Jackie Robinson 70th anniversary auction to benefit JRF ending April 29
This lot is closed for bidding. Bidding ended on 4/30/2017
By 1955 Jackie Robinson had become a baseball superstar, the very face of the Brooklyn Dodgers organization. His action-packed style of play had rubbed off on his teammates, and those Dodgers clubs of the 1950’s were every inch a reflection of Robinson’s play. Besides being the man who successfully shattered baseball’s color line, as Jackie turned 36 in 1955, he could look back on a career highlighted by the game’s greatest awards: Rookie of the Year (1947), National League Most Valuable Player (1949), Batting Champion (1949), two-time stolen base champ (1947 and 1949) and six All-Star appearances. He was also the fire and drive behind Brooklyn’s five National League pennants – yet one thing eluded Jackie Robinson – a World Championship.
That would change in 1955. The Dodgers that year was a perfect combination of veterans and youth. That year’s MVP, Roy Campanella, called the shots for a pitching staff consisting of vets Don Newcombe and Carl Erskine backed up by newcomers Don Drysdale, Johnny Podres and Sandy Koufax. Old-timers Snider and Furillo still roamed the outfield, backed up by a young, fleet-footed Cuban, Sandy Amoros. Gil Hodges and Pee Wee Reese added stability in the infield while Junior Gilliam was being groomed to take Jackie Robinson’s place at second. Jackie was moved over to third, completing one of the strongest clubs to ever wear Dodger Blue and Brooklyn cruised to the pennant by 13 ½ games over Milwaukee.

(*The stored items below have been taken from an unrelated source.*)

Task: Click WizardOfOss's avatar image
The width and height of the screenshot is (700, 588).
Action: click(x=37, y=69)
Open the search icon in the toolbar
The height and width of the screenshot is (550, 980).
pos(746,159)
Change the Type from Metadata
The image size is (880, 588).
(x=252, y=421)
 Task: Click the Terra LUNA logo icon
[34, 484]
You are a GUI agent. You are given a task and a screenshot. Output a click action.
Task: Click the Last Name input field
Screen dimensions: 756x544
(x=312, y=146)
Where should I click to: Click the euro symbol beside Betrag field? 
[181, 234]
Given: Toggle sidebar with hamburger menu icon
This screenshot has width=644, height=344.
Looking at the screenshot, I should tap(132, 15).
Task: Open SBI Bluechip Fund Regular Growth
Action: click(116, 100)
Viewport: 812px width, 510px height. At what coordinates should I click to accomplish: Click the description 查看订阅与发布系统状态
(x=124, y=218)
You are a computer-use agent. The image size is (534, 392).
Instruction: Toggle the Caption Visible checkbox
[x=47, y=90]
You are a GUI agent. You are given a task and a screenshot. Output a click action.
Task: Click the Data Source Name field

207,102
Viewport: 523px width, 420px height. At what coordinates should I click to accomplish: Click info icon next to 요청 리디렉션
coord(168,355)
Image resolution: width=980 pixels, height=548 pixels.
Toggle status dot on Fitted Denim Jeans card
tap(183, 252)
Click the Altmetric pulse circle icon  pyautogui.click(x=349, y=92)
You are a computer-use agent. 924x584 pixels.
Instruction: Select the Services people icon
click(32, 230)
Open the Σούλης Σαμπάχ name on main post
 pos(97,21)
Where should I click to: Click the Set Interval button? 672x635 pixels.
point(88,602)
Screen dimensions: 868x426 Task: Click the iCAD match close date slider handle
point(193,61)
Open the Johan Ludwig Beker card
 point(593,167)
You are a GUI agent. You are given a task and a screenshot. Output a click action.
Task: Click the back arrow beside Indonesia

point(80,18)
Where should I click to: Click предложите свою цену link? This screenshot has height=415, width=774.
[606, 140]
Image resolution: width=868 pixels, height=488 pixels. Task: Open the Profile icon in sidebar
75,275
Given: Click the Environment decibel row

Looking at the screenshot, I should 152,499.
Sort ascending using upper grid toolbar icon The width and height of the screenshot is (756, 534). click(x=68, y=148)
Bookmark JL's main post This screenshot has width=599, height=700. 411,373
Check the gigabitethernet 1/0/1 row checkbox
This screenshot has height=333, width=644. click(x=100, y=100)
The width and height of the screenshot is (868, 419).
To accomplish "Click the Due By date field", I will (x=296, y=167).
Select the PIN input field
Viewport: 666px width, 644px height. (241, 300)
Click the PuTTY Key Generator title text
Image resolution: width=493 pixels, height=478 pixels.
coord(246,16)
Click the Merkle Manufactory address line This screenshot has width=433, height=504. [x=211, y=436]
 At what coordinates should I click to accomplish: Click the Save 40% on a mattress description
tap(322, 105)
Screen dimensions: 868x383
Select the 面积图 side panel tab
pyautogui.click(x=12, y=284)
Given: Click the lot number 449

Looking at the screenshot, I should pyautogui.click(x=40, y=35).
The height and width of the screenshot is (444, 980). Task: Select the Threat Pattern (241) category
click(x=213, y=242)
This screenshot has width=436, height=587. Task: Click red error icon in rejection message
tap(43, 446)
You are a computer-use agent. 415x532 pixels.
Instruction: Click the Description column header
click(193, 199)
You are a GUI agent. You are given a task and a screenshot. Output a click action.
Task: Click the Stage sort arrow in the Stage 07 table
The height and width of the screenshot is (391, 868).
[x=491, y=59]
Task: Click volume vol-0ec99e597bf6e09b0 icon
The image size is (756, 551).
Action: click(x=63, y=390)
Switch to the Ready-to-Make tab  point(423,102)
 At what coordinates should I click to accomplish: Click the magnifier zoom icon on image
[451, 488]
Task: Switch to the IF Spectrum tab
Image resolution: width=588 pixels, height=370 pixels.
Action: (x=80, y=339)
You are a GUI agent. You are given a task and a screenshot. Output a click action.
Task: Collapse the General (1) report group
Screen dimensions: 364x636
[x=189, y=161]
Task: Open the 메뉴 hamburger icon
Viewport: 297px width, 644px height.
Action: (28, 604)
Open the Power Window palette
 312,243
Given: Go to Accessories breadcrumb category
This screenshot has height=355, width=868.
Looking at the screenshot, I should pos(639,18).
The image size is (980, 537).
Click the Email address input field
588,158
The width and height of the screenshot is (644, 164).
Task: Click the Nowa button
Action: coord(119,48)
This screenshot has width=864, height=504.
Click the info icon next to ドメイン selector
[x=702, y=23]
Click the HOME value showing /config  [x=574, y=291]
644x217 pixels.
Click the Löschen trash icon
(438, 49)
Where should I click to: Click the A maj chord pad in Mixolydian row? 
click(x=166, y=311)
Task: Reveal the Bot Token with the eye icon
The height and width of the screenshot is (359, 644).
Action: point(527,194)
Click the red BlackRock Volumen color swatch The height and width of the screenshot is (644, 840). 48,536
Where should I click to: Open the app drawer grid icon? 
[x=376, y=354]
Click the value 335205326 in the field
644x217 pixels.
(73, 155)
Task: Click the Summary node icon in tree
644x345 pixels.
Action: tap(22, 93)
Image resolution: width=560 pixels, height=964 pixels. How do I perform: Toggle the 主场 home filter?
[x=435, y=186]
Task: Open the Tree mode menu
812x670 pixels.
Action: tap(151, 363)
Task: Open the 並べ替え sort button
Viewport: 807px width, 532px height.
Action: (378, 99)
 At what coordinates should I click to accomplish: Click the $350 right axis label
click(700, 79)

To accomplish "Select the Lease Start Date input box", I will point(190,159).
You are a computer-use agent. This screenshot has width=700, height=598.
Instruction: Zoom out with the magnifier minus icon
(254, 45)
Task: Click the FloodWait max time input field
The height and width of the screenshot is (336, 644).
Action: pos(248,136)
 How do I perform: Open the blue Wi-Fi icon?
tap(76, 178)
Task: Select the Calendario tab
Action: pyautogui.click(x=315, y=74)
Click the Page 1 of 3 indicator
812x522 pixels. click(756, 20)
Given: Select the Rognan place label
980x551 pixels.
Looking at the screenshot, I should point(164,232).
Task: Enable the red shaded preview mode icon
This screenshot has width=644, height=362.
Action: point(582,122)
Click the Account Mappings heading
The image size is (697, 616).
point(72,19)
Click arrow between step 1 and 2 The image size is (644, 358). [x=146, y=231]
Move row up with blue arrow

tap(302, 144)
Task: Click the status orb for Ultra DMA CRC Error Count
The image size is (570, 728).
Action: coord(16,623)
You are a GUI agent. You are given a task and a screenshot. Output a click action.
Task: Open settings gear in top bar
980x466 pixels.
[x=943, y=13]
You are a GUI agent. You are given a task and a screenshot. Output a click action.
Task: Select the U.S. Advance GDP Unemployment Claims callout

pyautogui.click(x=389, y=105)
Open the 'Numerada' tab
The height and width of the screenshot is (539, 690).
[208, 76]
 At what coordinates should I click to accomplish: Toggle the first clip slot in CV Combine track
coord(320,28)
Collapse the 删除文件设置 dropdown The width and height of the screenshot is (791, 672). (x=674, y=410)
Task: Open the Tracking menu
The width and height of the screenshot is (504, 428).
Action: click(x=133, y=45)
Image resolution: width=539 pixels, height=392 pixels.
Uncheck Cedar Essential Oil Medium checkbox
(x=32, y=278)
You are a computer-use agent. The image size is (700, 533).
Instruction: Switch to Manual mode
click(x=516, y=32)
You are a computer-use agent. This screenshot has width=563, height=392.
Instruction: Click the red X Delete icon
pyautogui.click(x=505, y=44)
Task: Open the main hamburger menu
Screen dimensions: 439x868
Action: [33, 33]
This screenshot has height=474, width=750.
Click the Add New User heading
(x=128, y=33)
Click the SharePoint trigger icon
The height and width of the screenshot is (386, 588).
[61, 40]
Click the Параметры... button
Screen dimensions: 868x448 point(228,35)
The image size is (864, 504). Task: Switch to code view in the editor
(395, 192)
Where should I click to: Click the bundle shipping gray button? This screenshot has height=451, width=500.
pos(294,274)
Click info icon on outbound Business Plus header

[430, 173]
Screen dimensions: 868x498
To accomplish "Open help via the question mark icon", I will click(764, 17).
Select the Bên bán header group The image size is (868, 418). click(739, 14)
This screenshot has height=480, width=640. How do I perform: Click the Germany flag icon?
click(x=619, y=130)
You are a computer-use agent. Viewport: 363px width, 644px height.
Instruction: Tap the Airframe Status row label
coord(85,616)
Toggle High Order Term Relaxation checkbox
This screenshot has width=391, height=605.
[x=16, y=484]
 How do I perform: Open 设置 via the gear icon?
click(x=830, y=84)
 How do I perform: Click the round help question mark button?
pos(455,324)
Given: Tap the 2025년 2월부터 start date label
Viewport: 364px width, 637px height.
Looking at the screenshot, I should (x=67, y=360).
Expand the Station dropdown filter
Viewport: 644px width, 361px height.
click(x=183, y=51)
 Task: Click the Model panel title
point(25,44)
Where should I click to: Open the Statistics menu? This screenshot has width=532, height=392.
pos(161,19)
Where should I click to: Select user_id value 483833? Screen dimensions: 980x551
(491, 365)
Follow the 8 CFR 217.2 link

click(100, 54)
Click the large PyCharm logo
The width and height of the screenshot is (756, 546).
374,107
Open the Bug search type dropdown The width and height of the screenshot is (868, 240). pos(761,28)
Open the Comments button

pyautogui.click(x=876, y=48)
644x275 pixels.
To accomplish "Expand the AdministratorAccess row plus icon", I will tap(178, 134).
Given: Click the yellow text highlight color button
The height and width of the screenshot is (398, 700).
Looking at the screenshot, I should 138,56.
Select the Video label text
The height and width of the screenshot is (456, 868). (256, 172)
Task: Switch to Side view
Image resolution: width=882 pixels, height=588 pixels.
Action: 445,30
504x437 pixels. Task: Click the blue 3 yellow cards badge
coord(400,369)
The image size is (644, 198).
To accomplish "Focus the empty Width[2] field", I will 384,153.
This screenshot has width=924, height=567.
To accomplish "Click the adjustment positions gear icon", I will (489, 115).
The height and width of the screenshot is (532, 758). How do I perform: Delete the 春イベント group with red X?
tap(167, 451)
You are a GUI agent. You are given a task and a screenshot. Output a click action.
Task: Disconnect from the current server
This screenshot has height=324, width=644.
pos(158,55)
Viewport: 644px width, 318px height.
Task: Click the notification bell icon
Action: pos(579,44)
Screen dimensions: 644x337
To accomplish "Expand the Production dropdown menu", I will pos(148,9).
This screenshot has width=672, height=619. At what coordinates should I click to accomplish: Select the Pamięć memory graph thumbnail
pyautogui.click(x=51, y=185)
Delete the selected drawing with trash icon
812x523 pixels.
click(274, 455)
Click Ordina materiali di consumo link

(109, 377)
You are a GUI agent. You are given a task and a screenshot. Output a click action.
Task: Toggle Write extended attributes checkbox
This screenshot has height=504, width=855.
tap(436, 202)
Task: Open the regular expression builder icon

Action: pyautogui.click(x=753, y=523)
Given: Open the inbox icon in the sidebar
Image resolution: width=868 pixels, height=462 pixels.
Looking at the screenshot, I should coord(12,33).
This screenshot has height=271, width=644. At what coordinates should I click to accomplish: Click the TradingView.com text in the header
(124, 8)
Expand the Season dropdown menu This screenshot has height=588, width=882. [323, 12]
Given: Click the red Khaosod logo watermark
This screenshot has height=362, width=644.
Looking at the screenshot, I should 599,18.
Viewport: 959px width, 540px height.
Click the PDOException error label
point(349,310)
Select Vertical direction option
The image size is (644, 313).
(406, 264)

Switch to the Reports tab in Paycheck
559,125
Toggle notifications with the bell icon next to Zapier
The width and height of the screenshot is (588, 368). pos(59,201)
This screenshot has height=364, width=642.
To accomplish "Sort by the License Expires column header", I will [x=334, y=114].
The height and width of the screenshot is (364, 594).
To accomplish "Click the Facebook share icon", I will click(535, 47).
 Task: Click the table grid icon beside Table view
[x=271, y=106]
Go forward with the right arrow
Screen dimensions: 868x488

Their opponent in the World Series was their old nemesis, the New York Yankees. Since Robinson came up to Brooklyn in 1947, the Dodgers faced the Yanks four times, and each hard-fought Series ended in a traumatic Dodger defeat. To a competitor as ferocious as Jackie Robinson, this was unacceptable, and 1955 would be different. From the start it became apparent that the Dodgers were not going to roll over, and the proof of that were Robinson’s actions in the first game. He began by hitting a triple off Whitey Ford in the second inning, then scoring on Don Zimmer’s single. The Yanks were ahead 6-3 when Robinson reached second on an error in the top of the 8th. Zimmer sacrificed in a run to make it 6-4. Robinson danced off third as the Yankee Stadium crowd held its breath. Then, Jackie took off, barreling down the base path like a man 15 years younger than his 36 years. An incredulous Yogi Berra waited at the plate, and in one of the most hotly contested moments in World Series history, Robinson evaded the tag to score. The footage of the moment has become one of those iconic moments in sports, with a screaming Yogi Berra arguing the call, and Robinson calmly and triumphantly getting up and trotting to the dugout. Despite Robinson’s mad dash, the Yankees took Game 1, but the example set by the team’s aging third baseman spurred this Dodger team on to do what they had failed to do before – win the World Championship. The 1955 Series was Jackie’s swan song. The following year would be his last, his World Championship the final laurel of a career that took him all the way to Cooperstown.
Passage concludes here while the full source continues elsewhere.